Task description ▸
Word for word, please restate the lines from the beginning of the data through the line in which "Image resolution: width=308" appears.
** Opening Data section block **
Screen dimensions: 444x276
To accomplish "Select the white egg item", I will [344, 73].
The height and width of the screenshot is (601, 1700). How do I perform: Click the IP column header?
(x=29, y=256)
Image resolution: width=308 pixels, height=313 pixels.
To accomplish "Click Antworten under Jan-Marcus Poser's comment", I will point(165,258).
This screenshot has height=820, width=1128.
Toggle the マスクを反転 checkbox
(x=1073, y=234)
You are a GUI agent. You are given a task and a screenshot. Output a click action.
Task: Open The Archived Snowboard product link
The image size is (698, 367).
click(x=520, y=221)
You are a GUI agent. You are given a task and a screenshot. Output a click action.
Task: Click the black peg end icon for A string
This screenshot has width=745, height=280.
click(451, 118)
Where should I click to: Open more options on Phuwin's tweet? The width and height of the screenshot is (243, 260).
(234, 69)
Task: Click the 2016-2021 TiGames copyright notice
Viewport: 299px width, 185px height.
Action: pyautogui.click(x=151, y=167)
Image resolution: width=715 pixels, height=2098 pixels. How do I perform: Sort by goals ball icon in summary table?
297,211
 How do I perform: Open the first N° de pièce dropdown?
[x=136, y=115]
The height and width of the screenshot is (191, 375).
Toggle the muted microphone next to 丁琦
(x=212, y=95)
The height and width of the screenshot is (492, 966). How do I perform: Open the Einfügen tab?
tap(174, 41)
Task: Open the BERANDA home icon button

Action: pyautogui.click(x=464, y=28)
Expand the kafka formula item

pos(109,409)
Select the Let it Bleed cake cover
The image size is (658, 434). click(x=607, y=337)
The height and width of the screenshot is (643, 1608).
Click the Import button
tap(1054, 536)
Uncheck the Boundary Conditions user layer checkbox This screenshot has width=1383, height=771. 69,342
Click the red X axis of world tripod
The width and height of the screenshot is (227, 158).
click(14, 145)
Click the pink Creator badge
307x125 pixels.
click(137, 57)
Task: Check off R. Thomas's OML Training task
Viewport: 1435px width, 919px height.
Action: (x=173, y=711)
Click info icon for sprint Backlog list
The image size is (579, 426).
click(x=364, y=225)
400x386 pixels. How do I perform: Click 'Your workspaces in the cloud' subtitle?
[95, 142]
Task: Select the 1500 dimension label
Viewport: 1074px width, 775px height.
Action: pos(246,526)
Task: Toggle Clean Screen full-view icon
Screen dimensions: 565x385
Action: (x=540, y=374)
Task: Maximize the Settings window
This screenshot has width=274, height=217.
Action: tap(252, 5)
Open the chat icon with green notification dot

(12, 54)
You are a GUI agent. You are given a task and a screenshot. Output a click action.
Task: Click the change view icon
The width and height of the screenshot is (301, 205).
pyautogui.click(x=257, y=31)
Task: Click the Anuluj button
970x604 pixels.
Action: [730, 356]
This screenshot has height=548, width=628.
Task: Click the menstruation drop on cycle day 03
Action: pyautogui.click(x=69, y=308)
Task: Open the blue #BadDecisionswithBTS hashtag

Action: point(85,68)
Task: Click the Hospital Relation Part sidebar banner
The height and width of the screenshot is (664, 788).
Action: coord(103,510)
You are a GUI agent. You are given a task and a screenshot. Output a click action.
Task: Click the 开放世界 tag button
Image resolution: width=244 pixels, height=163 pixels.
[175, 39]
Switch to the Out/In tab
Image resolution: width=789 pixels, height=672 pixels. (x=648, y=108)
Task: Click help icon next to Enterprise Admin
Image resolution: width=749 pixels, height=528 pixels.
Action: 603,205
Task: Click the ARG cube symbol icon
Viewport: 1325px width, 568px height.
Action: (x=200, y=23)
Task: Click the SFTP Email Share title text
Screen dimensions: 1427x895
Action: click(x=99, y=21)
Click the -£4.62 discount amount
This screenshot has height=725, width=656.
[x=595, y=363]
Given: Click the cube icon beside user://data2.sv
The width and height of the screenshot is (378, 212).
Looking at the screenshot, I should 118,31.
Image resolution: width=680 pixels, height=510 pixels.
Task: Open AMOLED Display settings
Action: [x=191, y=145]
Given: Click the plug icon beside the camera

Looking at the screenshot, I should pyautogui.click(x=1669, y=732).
** Closing Data section block **
Solution below ▸
Screen dimensions: 444x276
To accomplish "Select the white egg item", I will [344, 73].
The height and width of the screenshot is (601, 1700). How do I perform: Click the IP column header?
(x=29, y=256)
Image resolution: width=308 pixels, height=313 pixels.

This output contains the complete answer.